As if nothing had happened, and as had been expected yesterday, Doña Virginia woke us up early this morning. She brought on a tray, teapot, rolls and jam based on a result that we could not identify. "That's what your strength before you go to walk, the owner smiled from the hostel.

From the establishment of Doña Virginia must indeed walk at least two hours to get to "The Eye of the Sea."
In a vague way straying repeatedly and sometimes mingling with the traces left by herds of sheep, one must first cross a large stretch of rocky Pampa under a sky-blue steel. This morning, there was no shadow of a cloud, except a few fumaroles crachotées by a distant volcano. Probably the San Pedro.
Inlaid in a slight decline in the field, the "Eye Sea" finally appears. This is a saltwater lagoon, perfectly circular, the diameter must not exceed 60 or 70 meters. The water-its location and lack of a clear indication, could easily escape the view of passersby.
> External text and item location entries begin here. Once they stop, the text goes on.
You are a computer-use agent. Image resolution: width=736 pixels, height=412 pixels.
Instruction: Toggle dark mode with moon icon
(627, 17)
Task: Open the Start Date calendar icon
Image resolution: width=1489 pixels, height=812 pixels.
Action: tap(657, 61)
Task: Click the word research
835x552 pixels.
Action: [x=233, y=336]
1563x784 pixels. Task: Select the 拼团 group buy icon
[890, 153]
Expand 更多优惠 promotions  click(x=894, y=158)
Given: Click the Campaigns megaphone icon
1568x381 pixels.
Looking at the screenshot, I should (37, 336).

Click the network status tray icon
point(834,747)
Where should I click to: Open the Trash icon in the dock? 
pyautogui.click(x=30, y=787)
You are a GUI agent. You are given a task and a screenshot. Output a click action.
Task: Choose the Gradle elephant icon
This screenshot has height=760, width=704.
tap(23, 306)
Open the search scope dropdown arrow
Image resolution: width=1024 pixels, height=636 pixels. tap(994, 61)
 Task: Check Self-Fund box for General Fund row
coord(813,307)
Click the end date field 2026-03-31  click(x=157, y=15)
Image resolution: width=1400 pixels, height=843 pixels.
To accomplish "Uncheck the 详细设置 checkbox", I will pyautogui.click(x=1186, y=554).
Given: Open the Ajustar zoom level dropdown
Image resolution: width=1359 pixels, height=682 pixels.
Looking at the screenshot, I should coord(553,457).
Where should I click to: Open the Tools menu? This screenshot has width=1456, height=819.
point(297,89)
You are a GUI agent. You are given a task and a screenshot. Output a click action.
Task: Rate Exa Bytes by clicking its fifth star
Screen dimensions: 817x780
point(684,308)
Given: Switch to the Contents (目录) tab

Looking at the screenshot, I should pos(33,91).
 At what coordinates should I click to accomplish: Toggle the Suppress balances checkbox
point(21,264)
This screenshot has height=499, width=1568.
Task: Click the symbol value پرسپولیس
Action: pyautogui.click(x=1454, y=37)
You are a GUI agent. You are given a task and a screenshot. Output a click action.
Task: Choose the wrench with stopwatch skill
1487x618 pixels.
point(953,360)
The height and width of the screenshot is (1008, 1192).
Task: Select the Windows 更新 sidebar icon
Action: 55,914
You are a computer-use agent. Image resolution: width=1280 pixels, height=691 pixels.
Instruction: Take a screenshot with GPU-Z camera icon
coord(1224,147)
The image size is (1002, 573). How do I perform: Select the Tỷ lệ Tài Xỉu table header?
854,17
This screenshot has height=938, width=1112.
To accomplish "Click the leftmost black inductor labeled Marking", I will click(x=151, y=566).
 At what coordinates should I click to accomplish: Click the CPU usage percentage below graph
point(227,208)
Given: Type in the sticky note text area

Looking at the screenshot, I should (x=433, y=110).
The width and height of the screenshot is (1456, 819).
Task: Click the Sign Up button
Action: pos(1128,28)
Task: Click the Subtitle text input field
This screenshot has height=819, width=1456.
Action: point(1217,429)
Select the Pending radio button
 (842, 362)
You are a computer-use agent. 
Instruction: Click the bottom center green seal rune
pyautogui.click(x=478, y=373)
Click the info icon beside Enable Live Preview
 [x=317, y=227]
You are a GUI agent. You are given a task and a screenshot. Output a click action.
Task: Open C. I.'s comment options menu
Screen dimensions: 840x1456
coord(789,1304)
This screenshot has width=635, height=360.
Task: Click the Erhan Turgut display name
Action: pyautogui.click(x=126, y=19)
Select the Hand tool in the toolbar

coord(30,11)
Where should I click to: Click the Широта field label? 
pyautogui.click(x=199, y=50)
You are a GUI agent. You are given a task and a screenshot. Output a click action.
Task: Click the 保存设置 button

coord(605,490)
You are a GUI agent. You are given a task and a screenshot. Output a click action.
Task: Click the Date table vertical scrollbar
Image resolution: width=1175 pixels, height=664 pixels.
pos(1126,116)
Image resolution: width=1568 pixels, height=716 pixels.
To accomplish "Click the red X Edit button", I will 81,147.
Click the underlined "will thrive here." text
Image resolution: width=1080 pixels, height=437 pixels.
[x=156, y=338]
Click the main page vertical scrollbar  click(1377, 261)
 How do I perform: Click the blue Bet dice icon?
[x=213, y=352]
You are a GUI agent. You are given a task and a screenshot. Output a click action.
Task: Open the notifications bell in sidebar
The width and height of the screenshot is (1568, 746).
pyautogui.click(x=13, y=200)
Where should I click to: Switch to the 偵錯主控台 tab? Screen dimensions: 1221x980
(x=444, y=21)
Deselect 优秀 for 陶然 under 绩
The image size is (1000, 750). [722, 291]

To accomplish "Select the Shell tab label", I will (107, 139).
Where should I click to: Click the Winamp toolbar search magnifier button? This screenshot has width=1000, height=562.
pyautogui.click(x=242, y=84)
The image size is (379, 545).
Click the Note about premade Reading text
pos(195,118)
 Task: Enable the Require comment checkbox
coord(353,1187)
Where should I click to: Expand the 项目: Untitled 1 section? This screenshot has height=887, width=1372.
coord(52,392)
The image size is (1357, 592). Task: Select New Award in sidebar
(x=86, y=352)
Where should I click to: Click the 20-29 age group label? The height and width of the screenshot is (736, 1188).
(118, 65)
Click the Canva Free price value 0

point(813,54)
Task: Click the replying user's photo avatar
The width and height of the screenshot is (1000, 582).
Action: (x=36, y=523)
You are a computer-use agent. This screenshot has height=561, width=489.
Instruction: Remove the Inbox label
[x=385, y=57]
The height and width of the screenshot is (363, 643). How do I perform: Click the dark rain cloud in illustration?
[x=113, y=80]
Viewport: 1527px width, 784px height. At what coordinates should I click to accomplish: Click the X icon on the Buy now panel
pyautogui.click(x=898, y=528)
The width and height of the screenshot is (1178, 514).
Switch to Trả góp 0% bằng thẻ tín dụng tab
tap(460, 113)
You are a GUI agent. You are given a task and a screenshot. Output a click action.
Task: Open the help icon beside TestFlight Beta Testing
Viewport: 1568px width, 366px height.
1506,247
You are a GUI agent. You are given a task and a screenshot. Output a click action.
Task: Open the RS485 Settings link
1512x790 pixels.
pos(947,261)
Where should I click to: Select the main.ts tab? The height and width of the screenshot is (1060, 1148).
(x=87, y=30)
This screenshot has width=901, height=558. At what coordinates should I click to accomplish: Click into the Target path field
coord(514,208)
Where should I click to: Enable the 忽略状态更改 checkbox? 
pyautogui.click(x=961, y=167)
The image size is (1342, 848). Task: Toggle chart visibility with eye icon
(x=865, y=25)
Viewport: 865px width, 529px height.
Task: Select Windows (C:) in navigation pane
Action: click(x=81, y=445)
But without doubt this is due to this kind of irresistible attraction exercised by certain geological phenomena that we we found without too much trouble this water hole in the desert. A curiosity since time immemorial is the origin of the wildest legends. There are of course the usual testimony "credible" of those who, like the shoreline of Loch Ness, spotted on the surface of brackish waters a form resembling that of an antediluvian monster. But there are also poets. Those who believe that the bouquets de Cortada (a type of grass) did his best to push the edge of the lagoon are in fact the reincarnation of the "Three Mary." Three girls having drowned here once and whose hair spoke of, say, the look and silky texture of these plants! Other stories also tell that the Inca, fleeing the conquistadors would have swallowed up by some of their fabulous treasure. Among the most recurrent myths circulating around the lagoon there is finally one evoking a love story between a girl of Chiu-Chiu and the famous Inca Tupac Amaru rebels who took refuge in the region some time before resuming his desperate fight against Spaniards. Desperate to be able to hold his lover, too busy making war, the beautiful Chiu Chiu, spite, went to drown. Since then, told, the lagoon has taken a nice emerald green color. Eye color of the unfortunate mistress of the last great Inca rebel (executed in Cusco / Peru in 1572). More prosaically, Doña Virginia we still had strongly advised to avoid swimming in the waters of the "Eye Sea".
"If you really want to swim, stay close to shore because the water is very" heavy "there. If you go to the center, you'll be sucked in and you will never go back, it's a bottomless pit. No one has ever measured, Assen boss coffee As a final warning. " (based travel diary from December 91)

(Chiu-Chiu, "El Ojo de Mar, the Sea-Eye)

* The vinchuca (Triatoma infestans) present in the clay brick houses is a biting insect hematophagous of America tropical family of bugs ( Reduviidae). Is the vector a trypanosomiasis the Chagas . A deadly disease related to the disease sommmeil) from Wikipedia.